> **REQUIRED WORK**
For the entries below, report every line that includes the word "Click".

> **EXCERPTED RECORDS**
┄┄┄┄┄┄

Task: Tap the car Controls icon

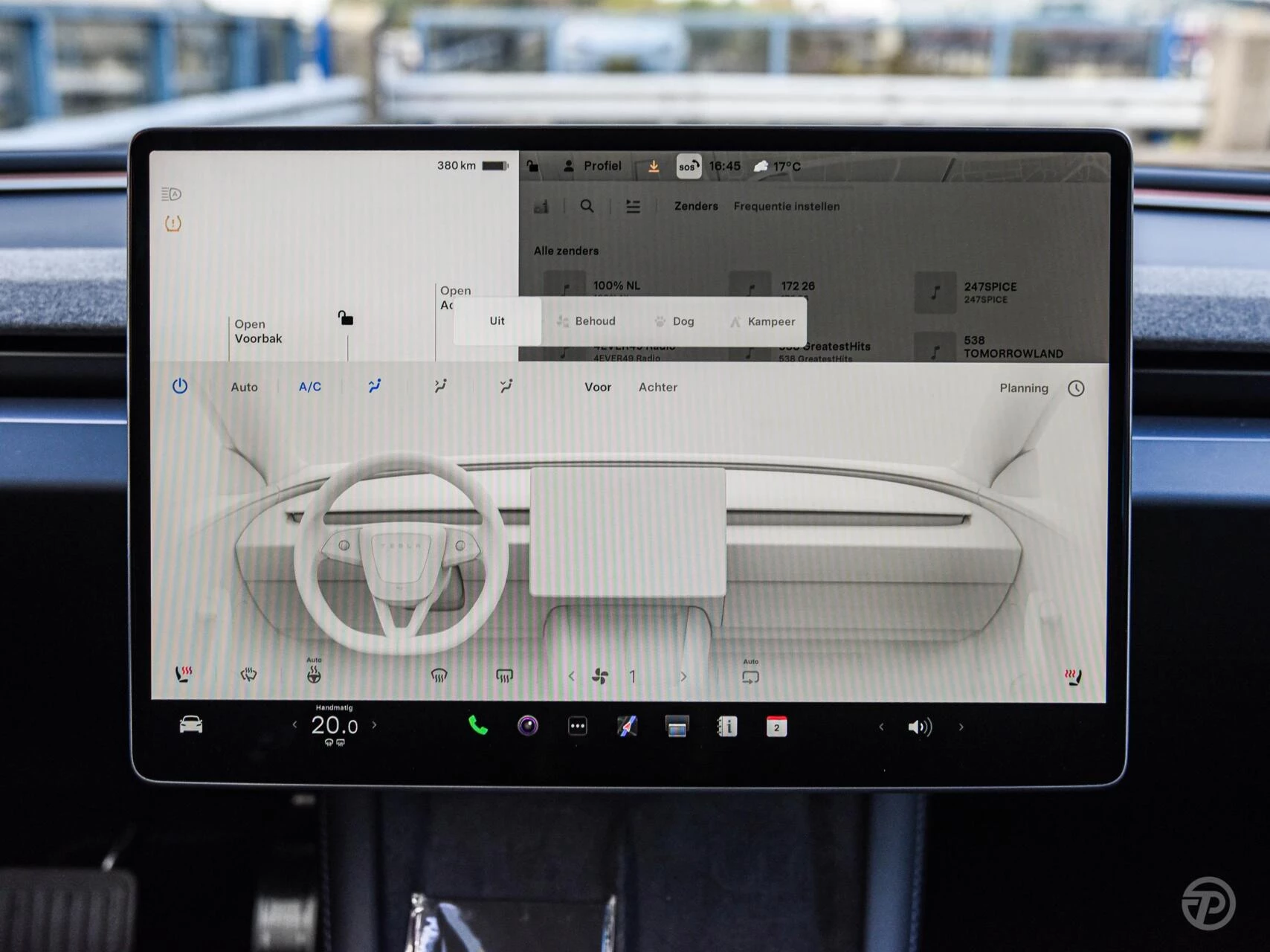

┄┄┄┄┄┄

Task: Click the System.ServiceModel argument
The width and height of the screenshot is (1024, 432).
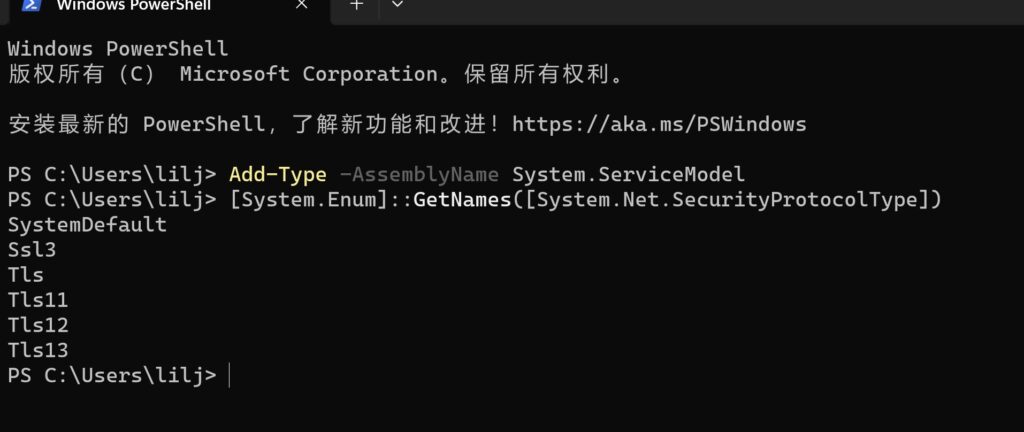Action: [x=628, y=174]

┄┄┄┄┄┄

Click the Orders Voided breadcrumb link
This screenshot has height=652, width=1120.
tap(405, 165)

┄┄┄┄┄┄

> **ANSWER FOR THE TASK**
Task: Click the System.ServiceModel argument
Click the Orders Voided breadcrumb link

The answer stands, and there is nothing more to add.